TASK TO CARRY OUT: Revise the lines from the one containing "The image size is (1389, 743)." down to the one containing "click(x=317, y=180)", changing "radio circle" to "radio button" and leaving everything else unchanged.

MATERIAL:
━━━━━━━━━━━━━━━━━━━━

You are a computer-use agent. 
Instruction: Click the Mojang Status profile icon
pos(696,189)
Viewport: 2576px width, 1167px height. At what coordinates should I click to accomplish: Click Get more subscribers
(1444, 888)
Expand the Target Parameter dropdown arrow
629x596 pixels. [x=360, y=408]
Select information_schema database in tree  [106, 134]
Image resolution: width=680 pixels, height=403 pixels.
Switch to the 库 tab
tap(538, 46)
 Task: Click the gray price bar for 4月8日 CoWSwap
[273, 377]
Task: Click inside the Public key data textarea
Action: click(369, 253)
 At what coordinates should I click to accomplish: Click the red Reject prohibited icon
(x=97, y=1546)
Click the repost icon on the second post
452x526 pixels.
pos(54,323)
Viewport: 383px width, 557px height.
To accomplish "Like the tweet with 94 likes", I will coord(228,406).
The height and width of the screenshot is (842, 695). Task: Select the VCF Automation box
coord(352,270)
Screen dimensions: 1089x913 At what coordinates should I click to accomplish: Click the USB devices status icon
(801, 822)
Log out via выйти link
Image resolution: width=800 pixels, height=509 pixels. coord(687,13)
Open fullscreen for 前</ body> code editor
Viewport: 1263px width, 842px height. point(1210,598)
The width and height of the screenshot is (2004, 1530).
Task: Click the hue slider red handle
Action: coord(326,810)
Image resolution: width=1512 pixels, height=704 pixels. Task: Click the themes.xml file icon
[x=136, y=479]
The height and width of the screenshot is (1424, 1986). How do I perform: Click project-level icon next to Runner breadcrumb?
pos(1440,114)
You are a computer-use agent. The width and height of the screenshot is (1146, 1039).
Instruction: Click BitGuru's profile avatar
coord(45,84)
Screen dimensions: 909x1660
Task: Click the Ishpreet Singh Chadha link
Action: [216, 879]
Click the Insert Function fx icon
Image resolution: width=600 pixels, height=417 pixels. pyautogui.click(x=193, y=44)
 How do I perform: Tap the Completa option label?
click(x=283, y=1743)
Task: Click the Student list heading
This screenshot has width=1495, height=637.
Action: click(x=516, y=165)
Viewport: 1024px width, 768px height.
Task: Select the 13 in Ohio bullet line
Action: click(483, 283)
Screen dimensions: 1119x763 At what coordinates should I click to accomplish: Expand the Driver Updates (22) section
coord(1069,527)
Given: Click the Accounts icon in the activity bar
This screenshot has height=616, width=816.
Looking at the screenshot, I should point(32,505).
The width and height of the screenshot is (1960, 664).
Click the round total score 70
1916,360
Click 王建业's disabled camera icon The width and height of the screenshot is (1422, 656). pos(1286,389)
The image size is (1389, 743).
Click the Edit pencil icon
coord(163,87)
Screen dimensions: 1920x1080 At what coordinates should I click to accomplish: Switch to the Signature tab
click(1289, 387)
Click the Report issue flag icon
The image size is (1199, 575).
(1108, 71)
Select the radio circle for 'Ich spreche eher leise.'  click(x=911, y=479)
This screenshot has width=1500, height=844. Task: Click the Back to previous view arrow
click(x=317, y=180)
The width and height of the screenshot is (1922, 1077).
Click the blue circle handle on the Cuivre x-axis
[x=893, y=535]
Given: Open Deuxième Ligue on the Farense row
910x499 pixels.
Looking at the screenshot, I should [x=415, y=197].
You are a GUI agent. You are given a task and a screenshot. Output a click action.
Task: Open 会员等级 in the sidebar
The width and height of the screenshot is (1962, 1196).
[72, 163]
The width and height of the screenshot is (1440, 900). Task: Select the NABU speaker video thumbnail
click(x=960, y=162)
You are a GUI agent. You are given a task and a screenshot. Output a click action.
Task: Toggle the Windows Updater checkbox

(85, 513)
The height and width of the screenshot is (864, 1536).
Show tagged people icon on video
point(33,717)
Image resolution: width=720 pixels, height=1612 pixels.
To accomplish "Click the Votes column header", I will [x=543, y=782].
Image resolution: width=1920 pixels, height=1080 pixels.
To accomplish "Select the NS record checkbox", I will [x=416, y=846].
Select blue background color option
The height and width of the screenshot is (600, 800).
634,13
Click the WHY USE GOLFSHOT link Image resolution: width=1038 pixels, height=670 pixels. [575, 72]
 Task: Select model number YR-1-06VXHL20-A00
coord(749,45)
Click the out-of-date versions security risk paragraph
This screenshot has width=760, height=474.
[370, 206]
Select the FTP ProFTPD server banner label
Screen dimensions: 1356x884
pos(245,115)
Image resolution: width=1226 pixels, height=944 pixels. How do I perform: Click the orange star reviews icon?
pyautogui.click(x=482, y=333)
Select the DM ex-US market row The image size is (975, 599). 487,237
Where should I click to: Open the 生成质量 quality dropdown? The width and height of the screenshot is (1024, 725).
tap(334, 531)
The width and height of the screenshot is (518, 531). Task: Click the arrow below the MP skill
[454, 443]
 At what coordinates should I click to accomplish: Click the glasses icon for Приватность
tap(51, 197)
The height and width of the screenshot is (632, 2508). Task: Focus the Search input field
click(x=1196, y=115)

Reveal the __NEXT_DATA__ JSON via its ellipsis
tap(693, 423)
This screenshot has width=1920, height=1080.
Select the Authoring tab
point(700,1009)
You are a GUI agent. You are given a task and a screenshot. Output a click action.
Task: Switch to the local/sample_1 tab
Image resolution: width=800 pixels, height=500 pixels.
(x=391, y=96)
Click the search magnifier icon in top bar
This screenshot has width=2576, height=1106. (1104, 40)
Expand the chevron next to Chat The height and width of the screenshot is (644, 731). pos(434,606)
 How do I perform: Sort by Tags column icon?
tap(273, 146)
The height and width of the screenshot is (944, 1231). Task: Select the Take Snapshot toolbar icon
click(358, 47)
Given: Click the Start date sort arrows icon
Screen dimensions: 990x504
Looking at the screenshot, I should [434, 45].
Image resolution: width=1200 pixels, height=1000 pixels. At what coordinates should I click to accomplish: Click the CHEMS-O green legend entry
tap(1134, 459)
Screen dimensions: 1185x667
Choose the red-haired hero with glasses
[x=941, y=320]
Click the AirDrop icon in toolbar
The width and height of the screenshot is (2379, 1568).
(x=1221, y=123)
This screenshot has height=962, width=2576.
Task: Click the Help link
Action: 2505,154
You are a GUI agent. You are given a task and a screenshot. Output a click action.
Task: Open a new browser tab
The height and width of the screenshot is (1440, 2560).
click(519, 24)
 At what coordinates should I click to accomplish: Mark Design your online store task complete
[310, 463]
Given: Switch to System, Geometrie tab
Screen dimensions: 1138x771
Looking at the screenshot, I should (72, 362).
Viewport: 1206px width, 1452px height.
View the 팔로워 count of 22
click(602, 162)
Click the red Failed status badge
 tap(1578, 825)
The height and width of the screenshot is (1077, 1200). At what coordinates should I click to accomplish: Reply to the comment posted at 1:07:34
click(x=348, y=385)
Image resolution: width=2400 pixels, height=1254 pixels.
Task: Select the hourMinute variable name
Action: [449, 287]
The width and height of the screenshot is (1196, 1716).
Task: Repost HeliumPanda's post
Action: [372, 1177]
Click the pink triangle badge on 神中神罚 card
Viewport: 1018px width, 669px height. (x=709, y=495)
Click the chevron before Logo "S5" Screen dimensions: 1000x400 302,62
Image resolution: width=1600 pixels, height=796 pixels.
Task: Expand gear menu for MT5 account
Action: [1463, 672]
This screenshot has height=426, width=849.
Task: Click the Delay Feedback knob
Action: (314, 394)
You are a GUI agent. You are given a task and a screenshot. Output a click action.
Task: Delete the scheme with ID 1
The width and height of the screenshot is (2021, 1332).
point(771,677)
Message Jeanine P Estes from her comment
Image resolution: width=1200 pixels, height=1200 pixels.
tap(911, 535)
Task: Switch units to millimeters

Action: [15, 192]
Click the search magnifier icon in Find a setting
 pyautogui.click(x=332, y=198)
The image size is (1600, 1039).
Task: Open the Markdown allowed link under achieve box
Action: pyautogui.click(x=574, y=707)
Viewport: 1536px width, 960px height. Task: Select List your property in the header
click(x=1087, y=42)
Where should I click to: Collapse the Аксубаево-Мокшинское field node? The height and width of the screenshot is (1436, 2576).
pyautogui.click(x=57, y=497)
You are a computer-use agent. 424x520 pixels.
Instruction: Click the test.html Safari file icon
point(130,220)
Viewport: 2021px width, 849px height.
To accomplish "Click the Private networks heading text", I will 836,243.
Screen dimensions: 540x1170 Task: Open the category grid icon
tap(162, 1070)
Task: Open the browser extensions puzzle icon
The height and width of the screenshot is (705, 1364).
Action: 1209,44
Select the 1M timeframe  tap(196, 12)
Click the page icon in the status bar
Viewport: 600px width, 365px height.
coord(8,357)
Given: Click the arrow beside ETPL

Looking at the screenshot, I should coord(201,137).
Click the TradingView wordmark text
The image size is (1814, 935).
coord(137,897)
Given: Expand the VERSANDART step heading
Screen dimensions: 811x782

━━━━━━━━━━━━━━━━━━━━

REPLY TO THE EXERCISE:
The image size is (1389, 743).
Click the Edit pencil icon
coord(163,87)
Screen dimensions: 1920x1080 At what coordinates should I click to accomplish: Switch to the Signature tab
click(1289, 387)
Click the Report issue flag icon
The image size is (1199, 575).
(1108, 71)
Select the radio button for 'Ich spreche eher leise.'  click(x=911, y=479)
This screenshot has width=1500, height=844. Task: Click the Back to previous view arrow
click(x=317, y=180)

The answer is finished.